That video is very funny, Really!!!


----------



## unpopular (Jul 10, 2013)

I mean, he was right. I was being a bit of a jerk, and my intentions were kind of sh*tty, and for that I PM'd an apology, along with some clarifications.

But seriously. This made my morning.


----------



## tecboy (Jul 10, 2013)

ShooterJ said:


> WTF??! There are websites full of BS? You're ****tin me! :what:



I would like to post several links, but there will be fiery debates.  I had an enough for now.


----------



## runnah (Jul 10, 2013)

unpopular said:


> I mean, he was right. I was being a bit of a jerk, and my intentions were kind of sh*tty, and for that I PM'd an apology, along with some clarifications.
> 
> But seriously. This made my morning.



Serves him right for reading a comments section.


----------



## tecboy (Jul 10, 2013)

ShooterJ said:


> I have no idea who Ken Rockwell is.. that's not exactly relevant .. just saying ...

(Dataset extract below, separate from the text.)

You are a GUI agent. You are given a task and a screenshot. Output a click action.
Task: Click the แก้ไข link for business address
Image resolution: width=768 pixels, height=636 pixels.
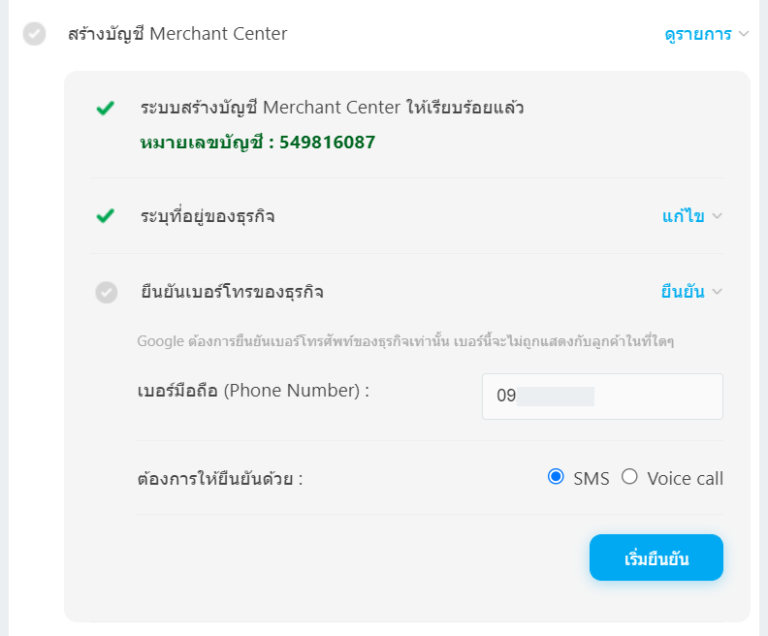tap(683, 216)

Are you joking, or you never heard of him?


----------



## ShooterJ (Jul 10, 2013)

.... I was just teleported to another thread trying to reply in this one..


----------



## ShooterJ (Jul 10, 2013)

Anyway tecboy.. I've heard of Ken Rockwell.. I have a poster of him on my wall and cut my chocolate chip cookies to match his profile...

No... never heard of him..

Is he somebody important that I should know?


----------



## tecboy (Jul 10, 2013)

ShooterJ said:


> Anyway tecboy.. I've heard of Ken Rockwell.. I have a poster of him on my wall and cut my chocolate chip cookies to match his profile...
> 
> No... never heard of him..
> 
> Is he somebody important that I should know?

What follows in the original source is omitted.